En este universo cada vez menos extraño al presente, la distopía llegó y la tierra se volvió estéril, por lo que la vida en el espacio se volvió una constante. Una comida procesada y en cápsulas es la que mantiene con energía a las personas, sumamente aclimatadas a éste ritmo de vida como al urbano, al obrero, al godín, al teletrabajo o a cualquier realidad social y laboral que hemos hecho nuestra.
Dentro de esta rara vida normalizada y aparentemente cómoda, hay una iniciativa por preservar los hábitats originarios con su flora y fauna en sondas tripuladas; dentro de este contexto encontramos una nave donde trabaja Freeman Lowell, un botánico taciturno, que entra en el arquetipo ermitaño pero con una actitud más afable que obsesiva hacia el medio natural, cuida de sus plantas y animales como si de su familia se tratara, en contraste convive en dicha nave con un grupo de astronautas que no lo comprende y con el que las partidas de cartas son apenas tolerables por su diversidad de ideas.
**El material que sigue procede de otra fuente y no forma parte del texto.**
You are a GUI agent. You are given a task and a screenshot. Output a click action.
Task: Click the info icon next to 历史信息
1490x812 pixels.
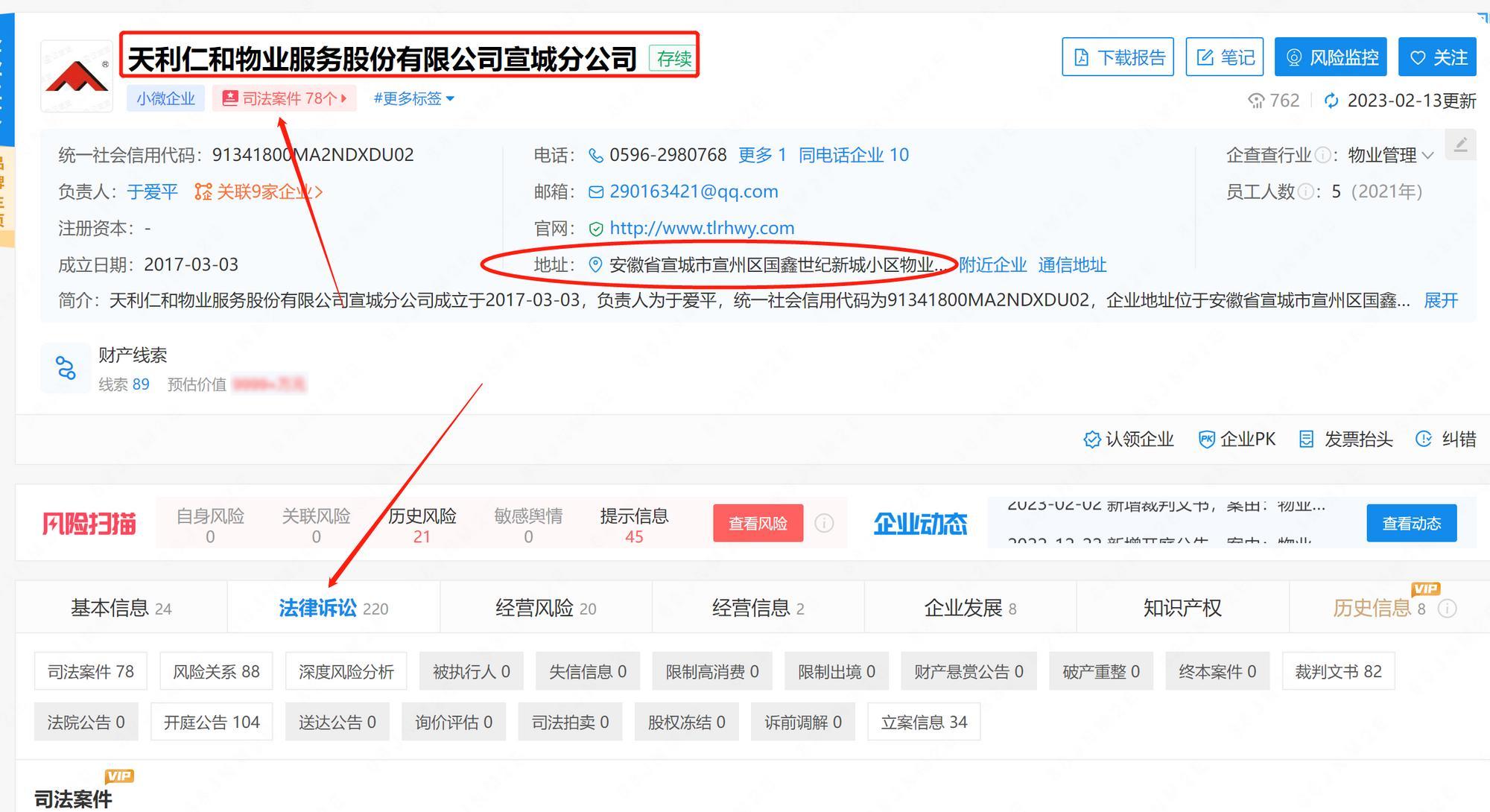point(1447,609)
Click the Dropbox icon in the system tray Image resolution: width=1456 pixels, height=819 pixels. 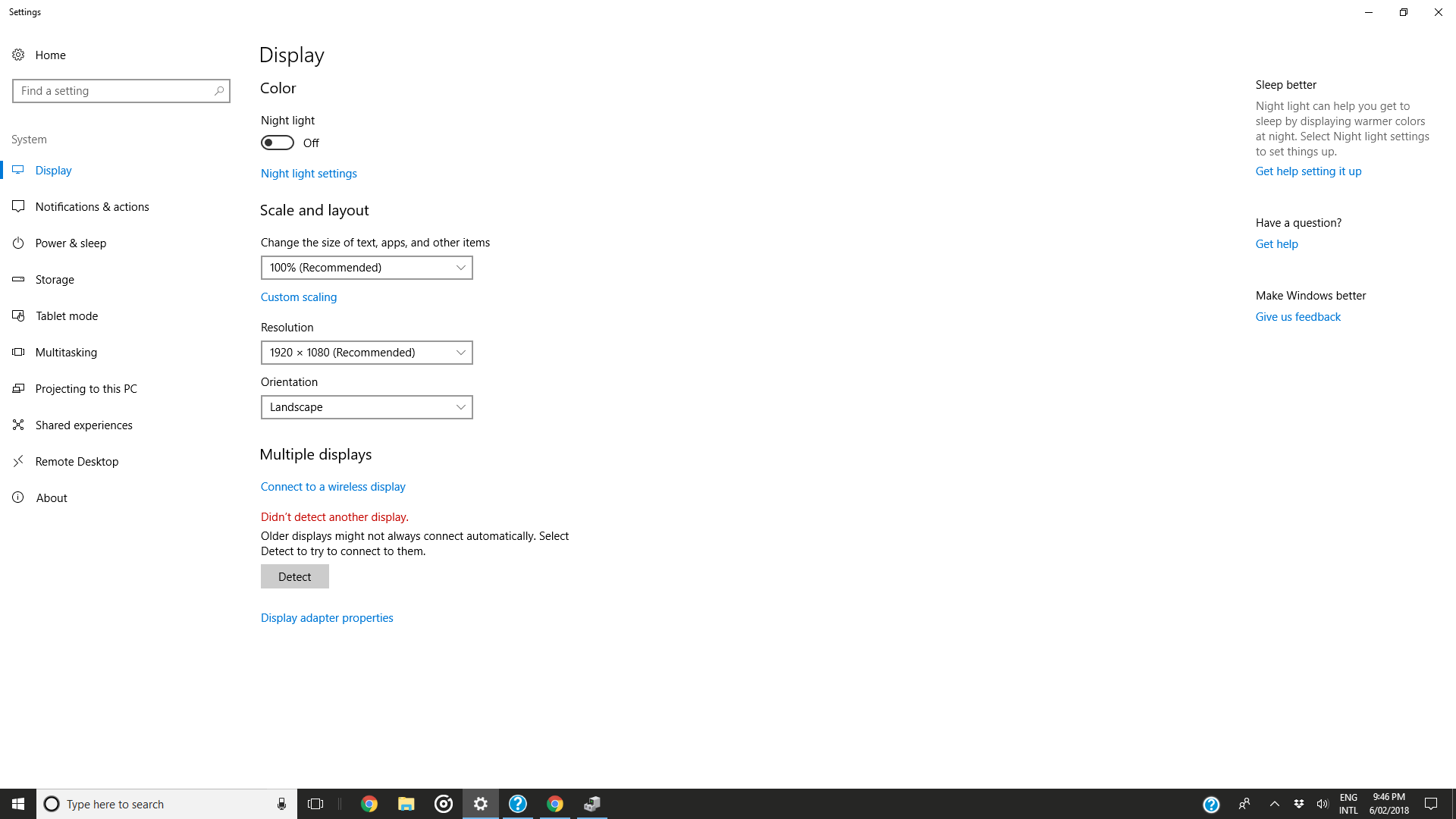tap(1300, 804)
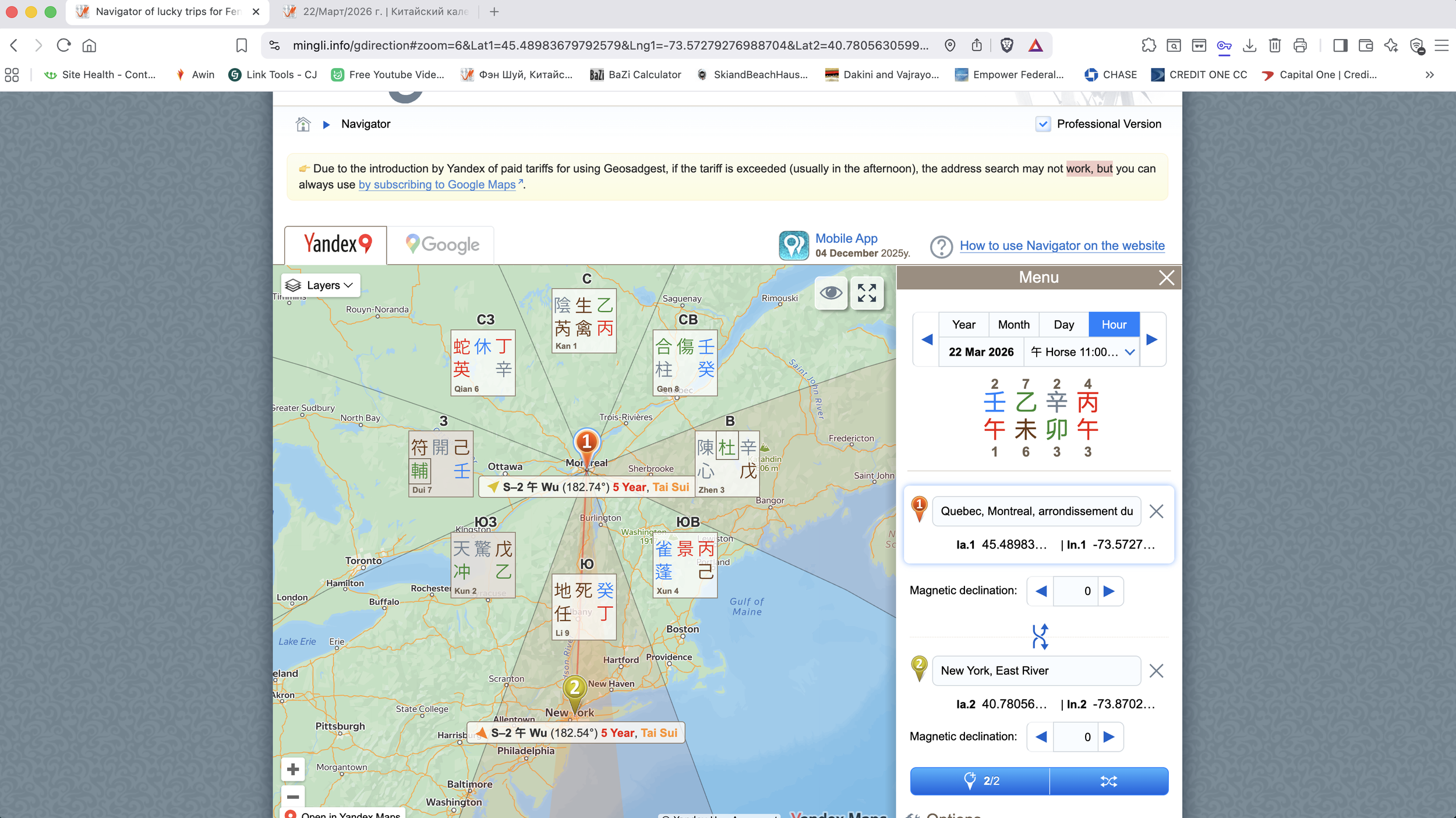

Un día insospechado, se ordenará que regresen a la tierra y destruyan las biosferas, a lo cual él se opondrá teniendo un enfrentamiento con sus compañeros y secuestrando la nave con el propósito de preservar su trabajo y llevarlo de vuelta a la tierra.
En este viaje a través de los anillos de Saturno —irónicamente el considerado “maestro severo de las responsabilidades” por los estudiosos de la astrología—, Freeman no solo busca su rescate, busca la redención de la culpa/duelo que tiene por quienes ha dejado atrás en pos de un ideal aparentemente llevado con egoísmo, inclusive tiene que sustituir la compañía poniéndole nombre como humanos a tres robots de mantenimiento (Huey, Dewey y Louie, clara influencia en el diseño de Wall-E) para hacer menos pesada esa soledad con la que busca la supervivencia.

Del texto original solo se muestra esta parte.